Arcturus Therapeutics’ RNA-based approach enables the production of healthy CFTR — the protein whose dysfunction is key in cystic fibrosis (CF) — and can be effectively delivered into lung cells, according to the company’s preclinical results.
CF is caused by mutations in the CFTR gene, leading to the malfunction of the CFTR protein. This results in the production of thick, sticky mucus in the lungs, pancreas, liver, and intestine, among other symptoms.
San Diego-based Arcturus is using its LUNAR lipid (fat)-mediated delivery technology to deliver messenger RNA molecules, which contain information to make functional CFTR proteins, into target cells.
Arcturus’ LUNAR approach for CF is intended to treat all patients, regardless of their specific mutations.
The company’s preclinical research in cells and mice, “LUNAR-CF, a mRNA Replacement Therapy for Cystic Fibrosis,” was presented at the Cystic Fibrosis Foundation Research Conference, recently held in Jackson Hole, Wyoming.
Among the findings presented, researchers revealed new human mRNAs that yielded higher levels of functional CFTR protein, as well as evidence of efficient mRNA delivery into lung epithelial cells using LUNAR-CF.
Additionally, the scientists showed that the LUNAR technology allowed for efficient nebulized, or inhaled, delivery and shields the mRNA from degradation in CF sputum.
Based on these positive results, the CF Foundation made an undisclosed payment to Arcturus to advance the development of LUNAR-CF. The two organizations also agreed to expand their research agreement and amend the milestone criteria to fine-tune the path ahead before starting clinical trials. Arcturus will now accelerate the development of an mRNA-based therapy for CF using LUNAR.

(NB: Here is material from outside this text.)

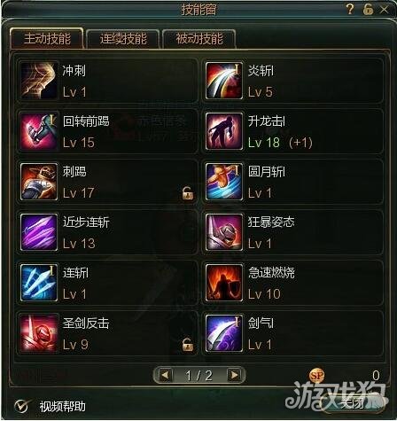The width and height of the screenshot is (397, 421).
Task: Click the 剑气I skill icon
Action: pyautogui.click(x=224, y=333)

“We are pleased to report that LUNAR-CF has advanced through key milestones with the support of the CF Foundation,” Joseph Payne, Arcturus’ president and CEO, said in a press release. “This enhanced agreement underscores the CF Foundation’s continued commitment to our cystic fibrosis development program.”
“Our goal is to develop a transformative therapeutic that has the potential to treat a broad population of cystic fibrosis patients, regardless of mutation type,” Payne added, noting the company’s confidence in successfully translating its lead treatment candidate into the clinic.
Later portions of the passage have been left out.